Soon, Google will update Penguin, and eventually incorporate it into their broader algorithm. Google’s head of web spam Matt Cutts spilled the beans about the looming update when he commented on a popular SEO blog:
“…expect that the next few Penguin updates will take longer, incorporate additional signals, and as a result will have more noticeable impact.” (Emphasis mine)
In other recent interviews, Cutts said the updates will be “jarring and jolting”, and to those looking forward to the next Penguin update, “You don’t want the next Penguin update”.
@mrjamiedodd we do expect to roll out Penguin 2.0 (next generation of Penguin) sometime in the next few weeks though.
— Matt Cutts (@mattcutts) May 10, 2013
8 Steps to Prepare Your Hotel for Penguin 2.0
Note: I am indebted to many thought leaders in the SEO industry, including Search Engine Watch, QuickSprout, and State of Search for performing excellent SEO research and giving me much to think about when composing this guide.
Also note: No one truly knows what Google plans to do. This guide is a prediction of what Google will likely focus on with Penguin 2.0, based on intuition, industry discussions, and public statements from Google.
1 ) Manipulated Links
As Google’s technology advances, they become increasingly sophisticated at discovering manipulated backlinks. Google valued backlinks in the first place only because backlinks are harder to ‘game’ compared to other outdated SEO techniques, like meta tags. But, like Google’s use of meta keywords tags, Google will rely on backlinks less and less with each algorithm update. It’s quite possible that someday, Google won’t place any value on backlinks at all.
For Penguin 2.0, the only links Google will value are links placed with editorial intent—that is, placed with purpose because they give benefit to the reader.
Google can easily detect where links appear on a page, and they may discount the following kinds of links completely:
- Site-wide navigation links, including footer and sidebar links
- Links in author signatures
- Links in blog comments
- Links in forum signatures
- Links in author profiles
- Sponsored links
- Blogroll links
- Links from embedded media, like apps, widgets, images, infographics, and video
- Generic boiler-plate links
- Article directories
- Links from press releases
- Much more
Click on image to enlarge.
In the image above, we see that the majority of backlinks for this website come from forum signatures (dark blue), blog comments (teal), and short text paragraphs (pink), which are conspicuous of purchased links and ‘spun’ content. We also see that links from more trusted websites found further out in the disc are from public sites like YouTube and Blogspot which are easy to obtain links from, while the rest of the website’s links come from poorly trusted websites further into the disk (notice how dense the center of the disk becomes).

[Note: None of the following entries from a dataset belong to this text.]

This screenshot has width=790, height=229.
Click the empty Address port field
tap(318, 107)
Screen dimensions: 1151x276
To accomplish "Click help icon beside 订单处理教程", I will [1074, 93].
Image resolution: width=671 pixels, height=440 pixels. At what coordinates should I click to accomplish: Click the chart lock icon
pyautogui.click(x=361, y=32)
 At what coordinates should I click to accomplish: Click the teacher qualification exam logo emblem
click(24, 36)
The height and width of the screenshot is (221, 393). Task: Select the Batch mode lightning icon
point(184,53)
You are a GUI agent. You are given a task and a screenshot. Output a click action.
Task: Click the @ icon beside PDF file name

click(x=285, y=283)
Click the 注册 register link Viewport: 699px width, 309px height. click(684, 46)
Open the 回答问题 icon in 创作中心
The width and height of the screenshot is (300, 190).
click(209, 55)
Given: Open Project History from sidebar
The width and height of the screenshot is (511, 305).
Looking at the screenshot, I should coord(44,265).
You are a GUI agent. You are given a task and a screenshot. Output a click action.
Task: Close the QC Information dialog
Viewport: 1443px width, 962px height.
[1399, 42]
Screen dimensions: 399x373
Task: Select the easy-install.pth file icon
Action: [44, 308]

If I can find rich data like this about a hotel website’s manipulated backlink strategy, how easier can Google?
In short, if Google can detect a link was not consciously placed by the author as an editorial comment, reference or source in the body of the article, then Google will disavow the link.

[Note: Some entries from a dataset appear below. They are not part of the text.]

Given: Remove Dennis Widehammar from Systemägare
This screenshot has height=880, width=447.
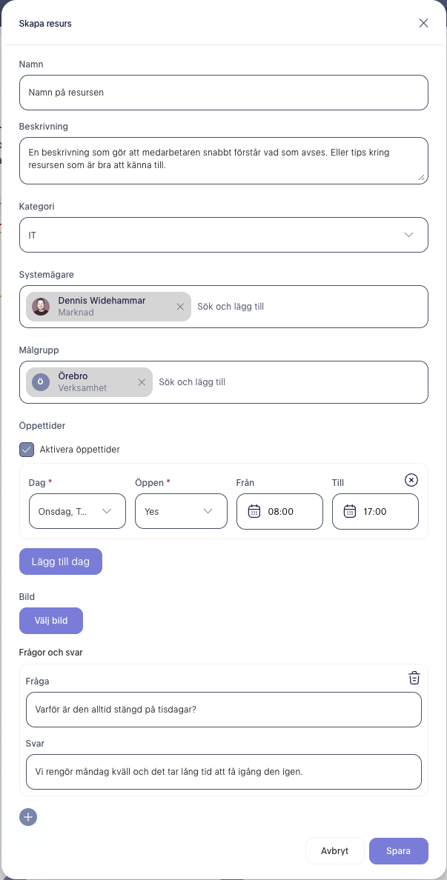Looking at the screenshot, I should coord(180,307).
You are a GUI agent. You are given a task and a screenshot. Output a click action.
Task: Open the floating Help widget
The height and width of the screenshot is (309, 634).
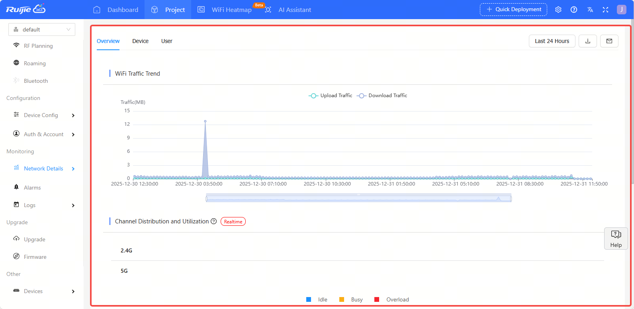click(x=616, y=239)
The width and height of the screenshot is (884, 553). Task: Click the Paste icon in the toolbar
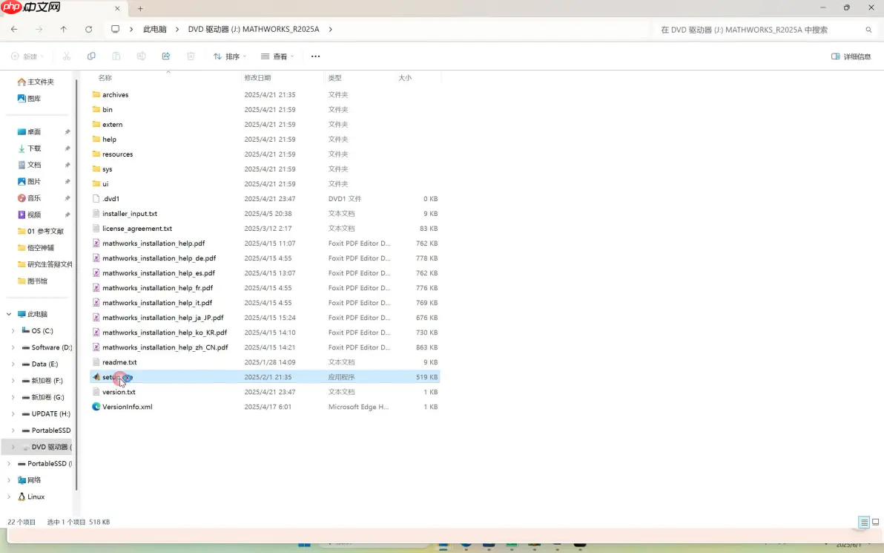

Action Item: Don’t pay for backlinks. If you have paid for backlinks in the past, verify that none of the links you received were from these low-quality websites. If you have links from these kinds of websites, you may want to have them removed.
2) Domain Trust
If a website repeatedly practices suspicious linking, then Google will decrease the domain authority they give to that website over time. Websites like this are easy to detect, as they have characteristics similar with each other–call it a low-quality finger print. If Google sees that the majority of your website’s backlinks come from low quality sites like these, then they may conclude you’re buying backlinks.
Google will likely publish strict penalties with Penguin 2.0, to penalize websites they have caught receiving links from ‘bad neighborhoods’, or sending links to them.

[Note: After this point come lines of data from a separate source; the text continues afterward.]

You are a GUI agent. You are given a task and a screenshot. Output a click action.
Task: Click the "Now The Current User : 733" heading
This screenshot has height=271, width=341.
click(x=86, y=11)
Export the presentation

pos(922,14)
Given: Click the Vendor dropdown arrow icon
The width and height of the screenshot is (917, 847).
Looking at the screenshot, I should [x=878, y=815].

Click on image to enlarge.
In the above example, we see that the majority of backlinks this website has come from websites with low authority. The dots on the outer edge of the spiral are websites with higher authority. Notice how few there are. The closer the dots get towards the middle of the spiral, the lower authority these websites have. Hovering over one of the dots, we see the kind of poor quality, unrelated websites this hotel has backlinks from: this one is a public forum for free video games. (I’ve blurred out part of the anchor text and website URL as I’m not in the business to out people for their shady SEO.)
Action Item: If you actively build backlinks for your hotel website, make sure you only solicit high quality websites that are thought leaders in your niche. If your agency has solicited low quality links, try to have them removed.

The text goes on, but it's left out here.